The copper and zinc thickener underflows are batch filtered in the Schriver filter press to 7-8% moisture, and loaded into 16-28 CN gondola rail cars
(82-dry-tonne-capacity) for shipment twice a week. Zinc concentrate is currently sold to Xstrata’s CEZ smelter in Valleyfield, Que., its Kidd Creek smelter in Timmins, Ont., or to Hudbay’s smelter in Flin Flon, Man. Copper concentrate is railed to Xstrata’s Horne smelter in Rouyn-Noranda, Que.
Over 60% of the final tails are thickened and disc-filtered in the pastefill plant to 85% solids, mixed with cement and pumped to a holding tank. The slurry descends by gravity into stopes in Zone 3. Two pumps installed by the end of 2007 will deliver pastefill to Zones 4 and 97 via insulated lines.
The rest of the tails are pumped to the 91.88-km2 impoundment area three kilometres away for subaqueous discharge. Mine water is pumped via the plant to the impoundment area, for re-use in the plant. The impoundment can hold the tails from the mine’s total current resources.
Acid-generating rock, if there is any, will be placed underground as part of the $1.7-million reclamation plan, and the rest will eventually be deposited underwater in the impoundment area.
Plans
Work continues on a long list of projects to modernize, upgrade, improve and expand. The mine is scrambling to prepare enough stopes to feed the mill, which intends to operate seven days per week by November, and then move toward its full capacity in 2008. To that end, a fourth ore handling facility may be added on level 4 of the mine. The skip capacity will be increased from six to eight tonnes, and the capacity of the hoist motors increased slightly to 745 kW.
A Larox filter press will be added to keep zinc and copper dewatering separate, and eventually the concentrate will be shipped out three times per week. A lead circuit may be added in the plant later on.

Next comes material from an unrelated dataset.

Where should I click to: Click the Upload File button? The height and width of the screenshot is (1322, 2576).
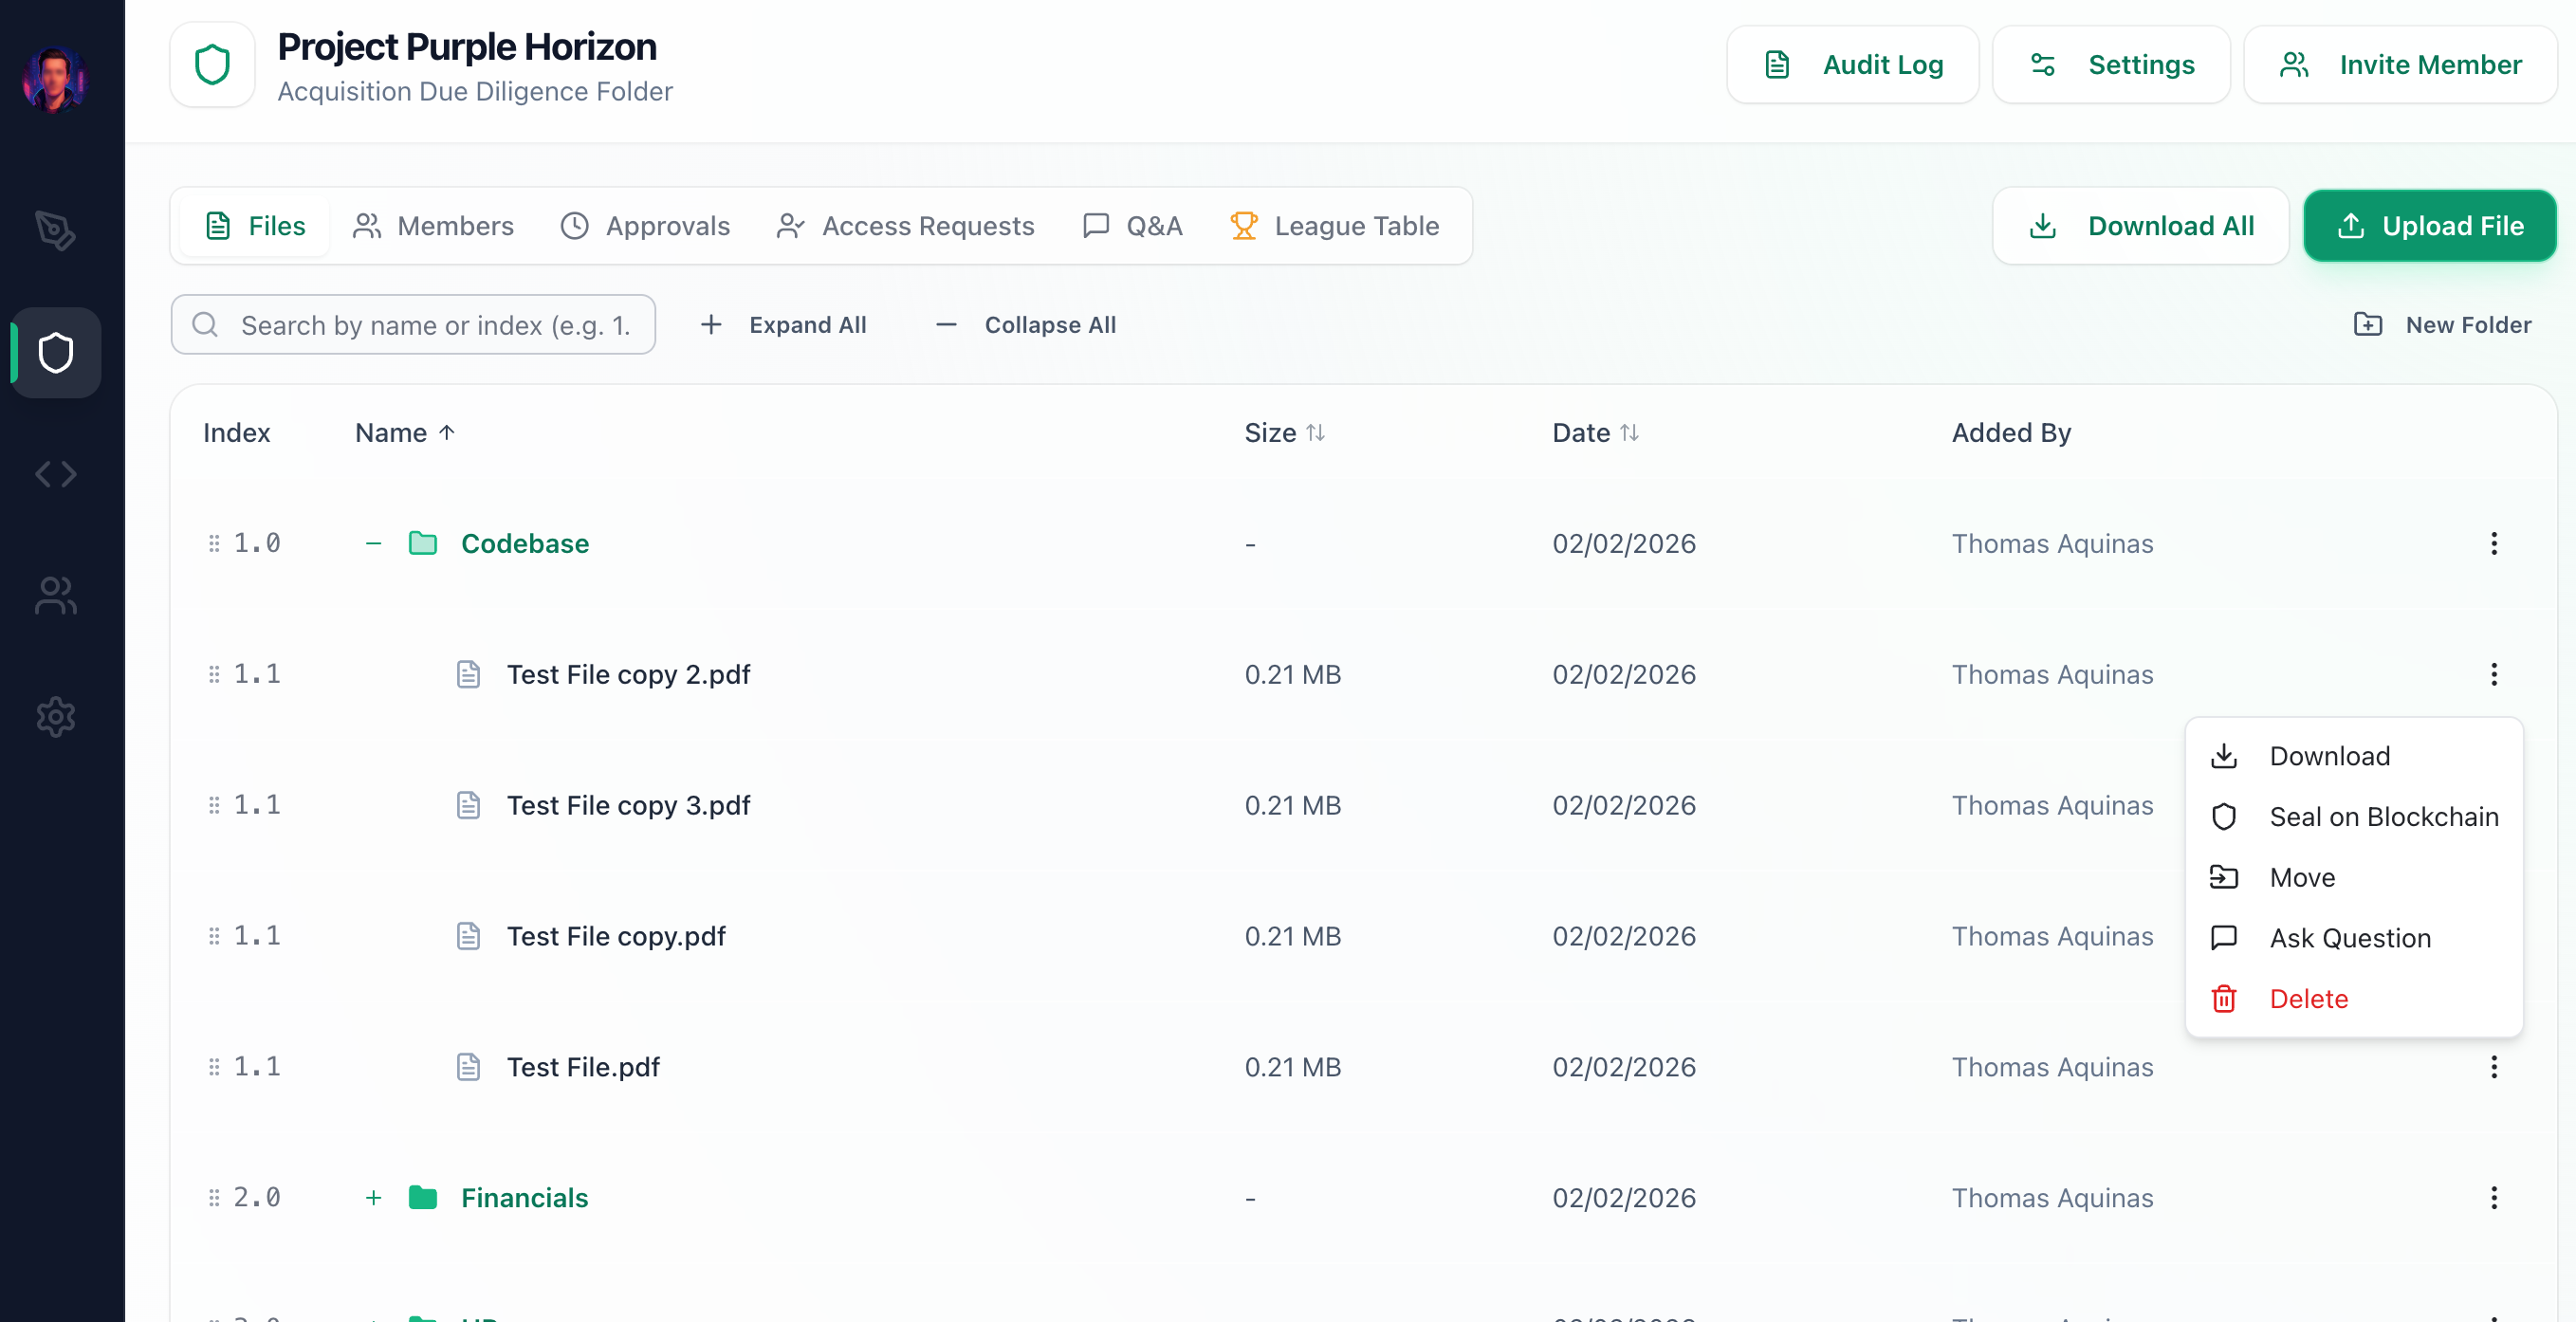(x=2429, y=225)
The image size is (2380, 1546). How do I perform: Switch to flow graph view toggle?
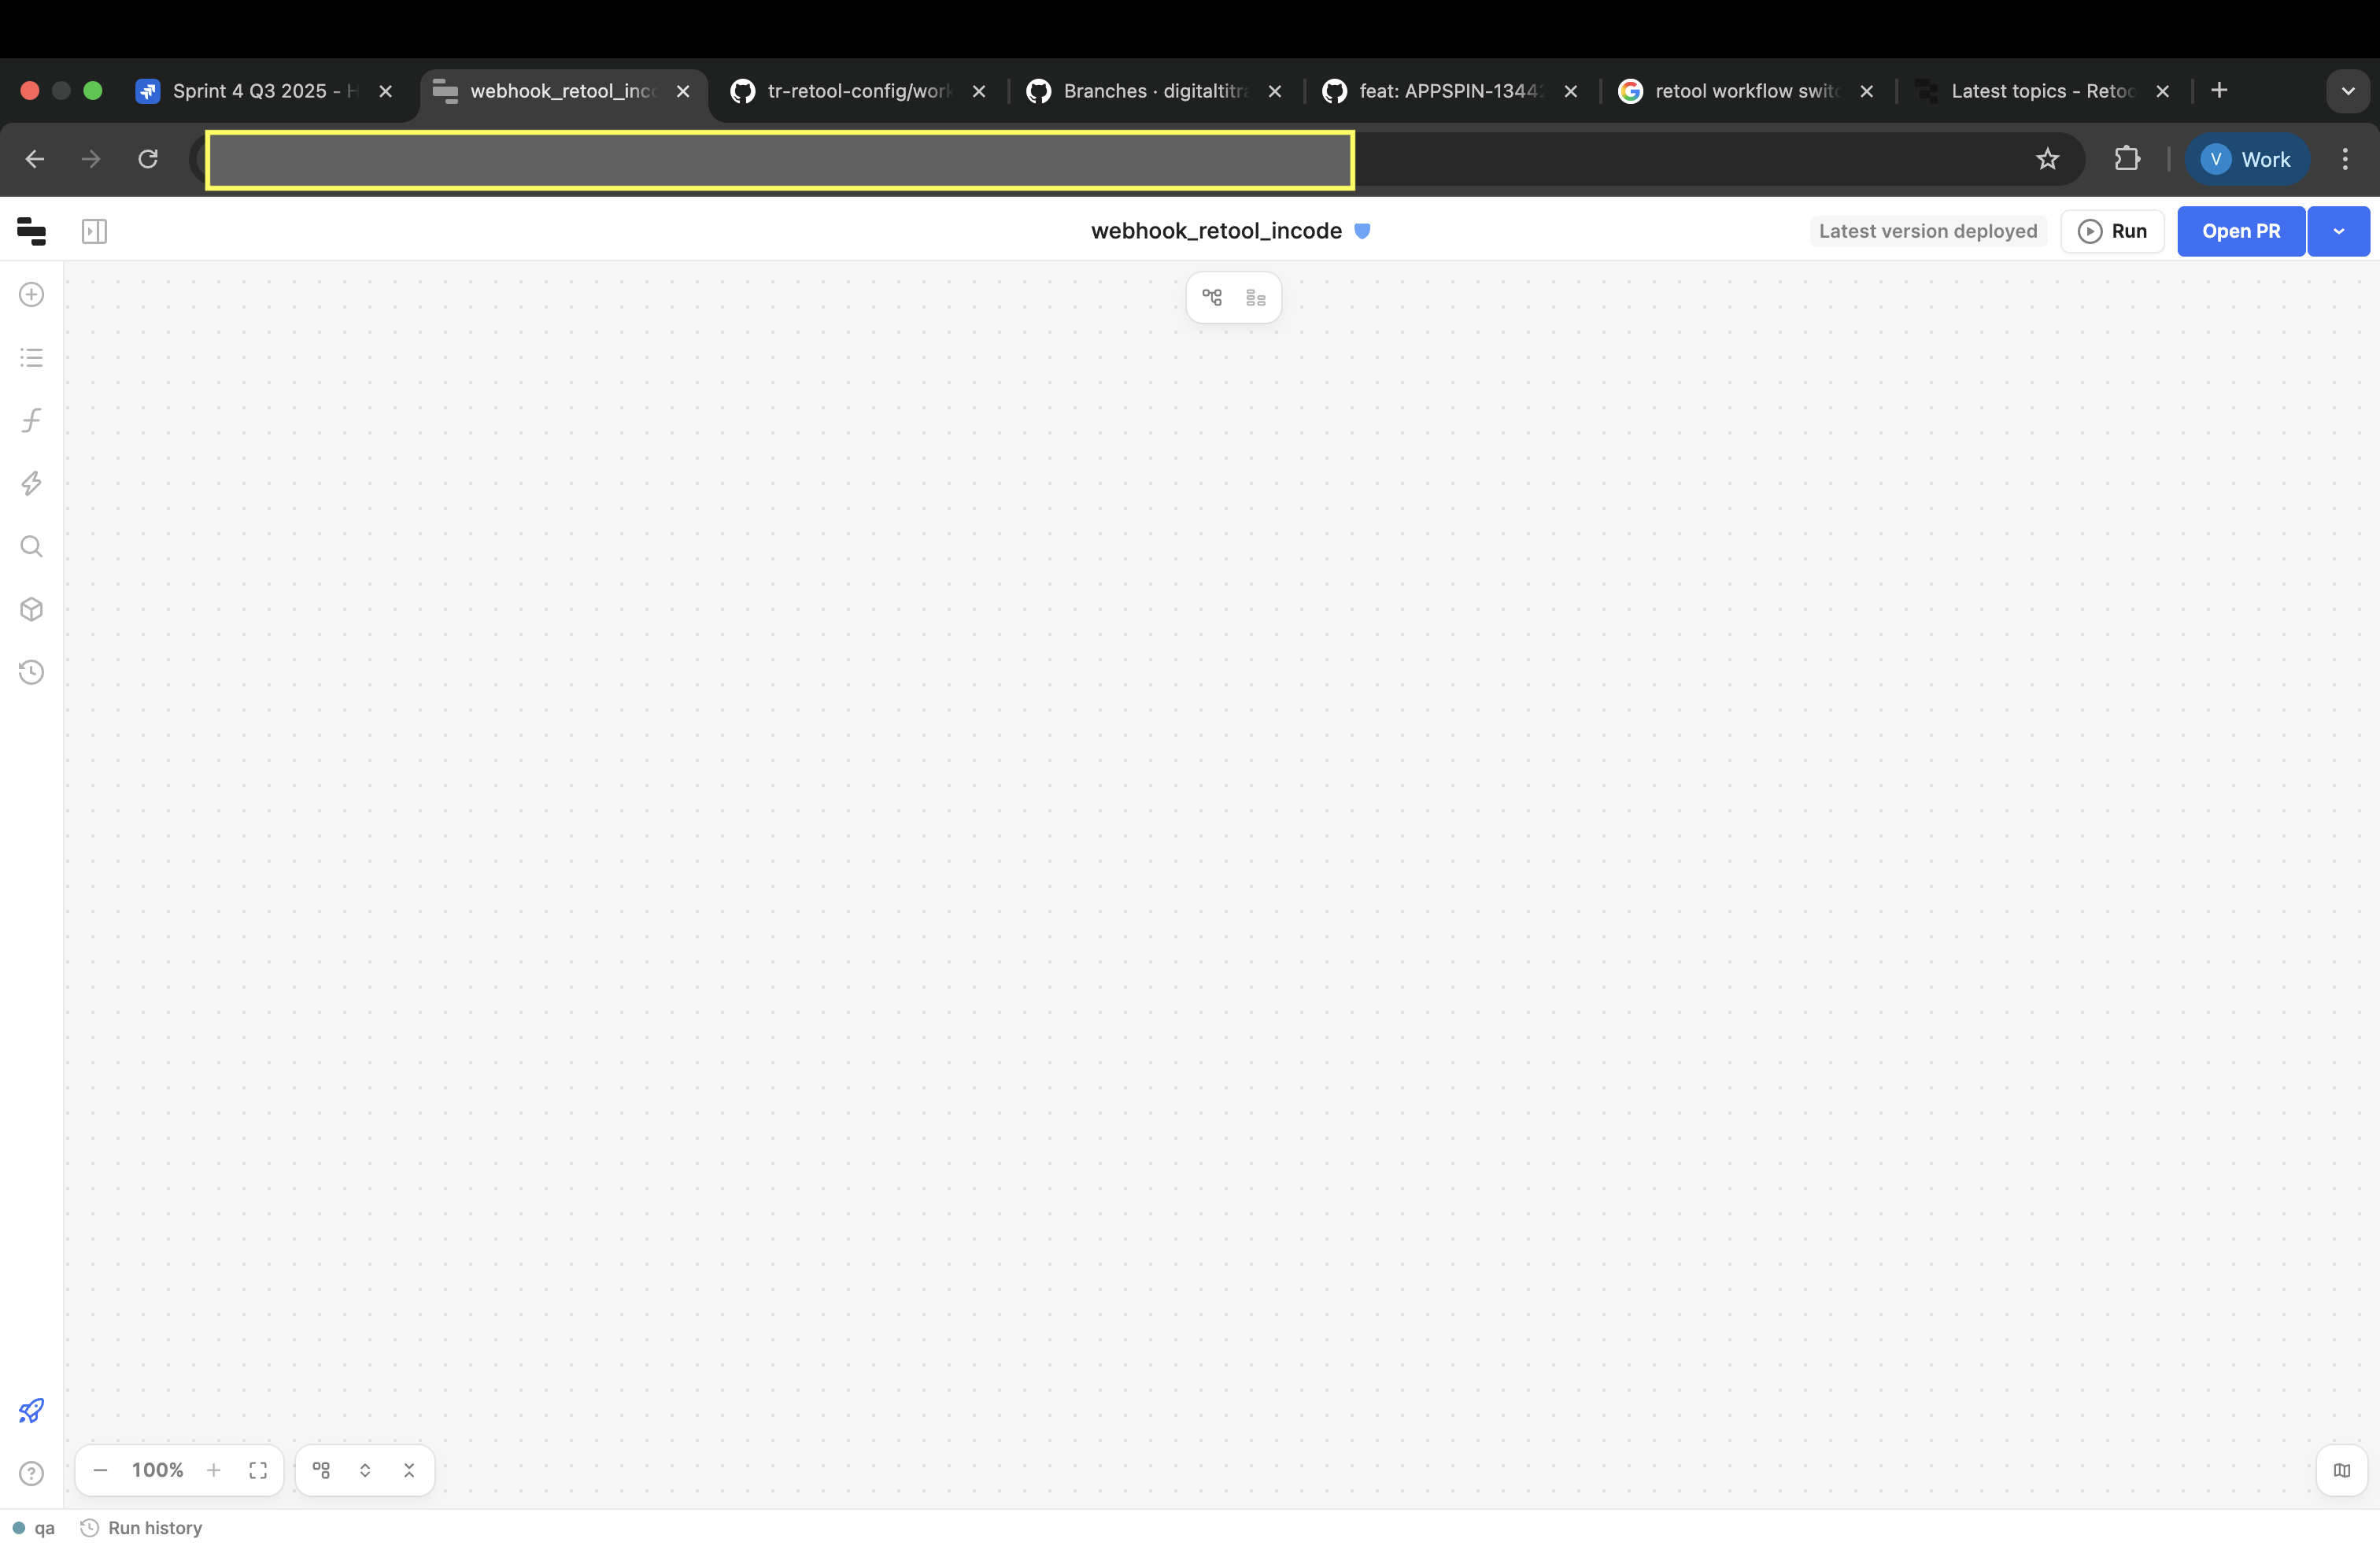[1212, 297]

Breakwater’s exploration team is conducting aggressive exploration on its 10,245-ha landholdings in the area. The 2007 drill program is focusing on EM anomalies identified by down-hole geophysics. A GOCAD model is being built including the Breakwater lands plus 3,402 ha of property held in 50/50 joint venture with Montreal-based Metco Resources, extending over more than 27 km. This includes the Orphe deposit (six kilometres east of the Langlois mill), for which Metco plans to release a prefeasibility study this fall.
Breakwater’s most advanced project is Grevet B, 3.2 km northeast of the Langlois shaft, where a 15,000-tonne bulk sample was taken via a ramp begun last year.
The troubled Langlois mine of the past has become a company-maker for Breakwater. General manager Chouinard believes its current eight- to 10-year life could extend to more than two decades, making Langlois the centre of a new mine camp in Quebec.